RECORDS FOR THE TASK |
──────────────────────────────
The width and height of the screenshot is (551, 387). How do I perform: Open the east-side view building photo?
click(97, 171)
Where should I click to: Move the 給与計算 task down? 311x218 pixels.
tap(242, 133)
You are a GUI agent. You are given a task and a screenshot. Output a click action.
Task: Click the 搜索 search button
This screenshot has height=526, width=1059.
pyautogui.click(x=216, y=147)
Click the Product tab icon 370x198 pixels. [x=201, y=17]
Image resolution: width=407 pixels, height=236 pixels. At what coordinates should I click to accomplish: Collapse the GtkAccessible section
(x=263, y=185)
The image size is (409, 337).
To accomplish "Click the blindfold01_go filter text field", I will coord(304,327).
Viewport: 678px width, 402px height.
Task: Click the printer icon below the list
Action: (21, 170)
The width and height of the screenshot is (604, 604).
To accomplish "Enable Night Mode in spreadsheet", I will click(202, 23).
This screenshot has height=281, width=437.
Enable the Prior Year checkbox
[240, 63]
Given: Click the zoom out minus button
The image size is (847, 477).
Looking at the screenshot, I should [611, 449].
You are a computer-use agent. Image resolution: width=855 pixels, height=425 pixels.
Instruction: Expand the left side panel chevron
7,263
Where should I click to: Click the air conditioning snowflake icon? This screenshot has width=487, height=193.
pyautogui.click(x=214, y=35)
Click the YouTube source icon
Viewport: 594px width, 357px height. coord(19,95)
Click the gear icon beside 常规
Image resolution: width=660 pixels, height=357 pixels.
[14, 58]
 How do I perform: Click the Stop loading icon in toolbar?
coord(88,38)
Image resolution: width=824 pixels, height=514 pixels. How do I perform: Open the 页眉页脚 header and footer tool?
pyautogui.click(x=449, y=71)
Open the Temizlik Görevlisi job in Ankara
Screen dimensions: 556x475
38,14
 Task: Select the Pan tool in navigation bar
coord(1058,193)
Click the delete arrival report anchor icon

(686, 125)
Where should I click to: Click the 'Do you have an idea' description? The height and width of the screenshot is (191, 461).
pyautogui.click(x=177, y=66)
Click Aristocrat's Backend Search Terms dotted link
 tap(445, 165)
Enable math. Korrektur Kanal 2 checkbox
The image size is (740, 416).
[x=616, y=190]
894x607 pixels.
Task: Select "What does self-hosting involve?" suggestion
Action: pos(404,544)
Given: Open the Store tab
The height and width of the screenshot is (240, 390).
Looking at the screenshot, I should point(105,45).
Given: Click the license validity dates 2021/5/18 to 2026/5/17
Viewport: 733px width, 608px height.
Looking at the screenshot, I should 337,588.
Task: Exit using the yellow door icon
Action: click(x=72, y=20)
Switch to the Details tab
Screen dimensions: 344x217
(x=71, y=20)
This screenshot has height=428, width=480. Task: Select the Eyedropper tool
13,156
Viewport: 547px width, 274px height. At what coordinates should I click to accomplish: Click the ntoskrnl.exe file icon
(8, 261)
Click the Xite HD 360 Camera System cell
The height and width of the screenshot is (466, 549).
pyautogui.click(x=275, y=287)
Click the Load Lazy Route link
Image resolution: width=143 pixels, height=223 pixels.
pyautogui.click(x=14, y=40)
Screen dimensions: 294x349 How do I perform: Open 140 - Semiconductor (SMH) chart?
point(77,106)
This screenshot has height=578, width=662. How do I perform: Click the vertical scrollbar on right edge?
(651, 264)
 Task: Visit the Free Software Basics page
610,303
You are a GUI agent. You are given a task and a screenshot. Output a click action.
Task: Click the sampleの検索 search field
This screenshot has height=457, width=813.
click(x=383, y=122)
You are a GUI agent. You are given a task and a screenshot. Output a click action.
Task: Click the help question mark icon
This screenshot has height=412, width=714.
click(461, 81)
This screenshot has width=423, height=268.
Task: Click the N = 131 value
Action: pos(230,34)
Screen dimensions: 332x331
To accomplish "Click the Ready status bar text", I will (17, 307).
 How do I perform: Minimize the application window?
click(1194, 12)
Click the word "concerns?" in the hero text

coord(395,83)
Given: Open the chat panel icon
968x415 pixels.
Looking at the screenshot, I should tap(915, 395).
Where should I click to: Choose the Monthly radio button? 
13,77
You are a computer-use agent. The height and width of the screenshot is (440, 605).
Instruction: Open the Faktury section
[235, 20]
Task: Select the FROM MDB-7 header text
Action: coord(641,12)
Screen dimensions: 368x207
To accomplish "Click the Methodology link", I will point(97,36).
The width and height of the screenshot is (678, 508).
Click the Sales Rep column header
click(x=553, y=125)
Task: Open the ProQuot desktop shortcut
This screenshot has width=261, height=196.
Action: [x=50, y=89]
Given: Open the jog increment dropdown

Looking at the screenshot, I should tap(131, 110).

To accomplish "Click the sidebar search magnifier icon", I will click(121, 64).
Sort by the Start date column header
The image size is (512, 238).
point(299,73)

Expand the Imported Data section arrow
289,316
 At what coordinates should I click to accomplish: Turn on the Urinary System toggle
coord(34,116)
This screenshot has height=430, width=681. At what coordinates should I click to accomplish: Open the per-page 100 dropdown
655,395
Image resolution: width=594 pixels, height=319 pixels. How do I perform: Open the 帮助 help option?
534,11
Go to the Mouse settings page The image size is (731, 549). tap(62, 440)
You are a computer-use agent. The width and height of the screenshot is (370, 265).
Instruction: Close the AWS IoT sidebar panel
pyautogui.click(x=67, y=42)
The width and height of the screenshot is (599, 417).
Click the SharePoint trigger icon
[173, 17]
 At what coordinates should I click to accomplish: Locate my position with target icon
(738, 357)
──────────────────────────────
EXERCISE |
Of the lines above, output exactly those from the line bearing "Viewport: 547px width, 274px" through the line bearing "Given: Open the chat panel icon", inclusive.

RESULT FOR THIS EXERCISE |
Viewport: 547px width, 274px height. At what coordinates should I click to accomplish: Click the ntoskrnl.exe file icon
(8, 261)
Click the Xite HD 360 Camera System cell
The height and width of the screenshot is (466, 549).
pyautogui.click(x=275, y=287)
Click the Load Lazy Route link
Image resolution: width=143 pixels, height=223 pixels.
pyautogui.click(x=14, y=40)
Screen dimensions: 294x349 How do I perform: Open 140 - Semiconductor (SMH) chart?
point(77,106)
This screenshot has height=578, width=662. How do I perform: Click the vertical scrollbar on right edge?
(651, 264)
 Task: Visit the Free Software Basics page
610,303
You are a GUI agent. You are given a task and a screenshot. Output a click action.
Task: Click the sampleの検索 search field
This screenshot has height=457, width=813.
click(x=383, y=122)
You are a GUI agent. You are given a task and a screenshot. Output a click action.
Task: Click the help question mark icon
This screenshot has height=412, width=714.
click(461, 81)
This screenshot has width=423, height=268.
Task: Click the N = 131 value
Action: pos(230,34)
Screen dimensions: 332x331
To accomplish "Click the Ready status bar text", I will (17, 307).
 How do I perform: Minimize the application window?
click(1194, 12)
Click the word "concerns?" in the hero text

coord(395,83)
Given: Open the chat panel icon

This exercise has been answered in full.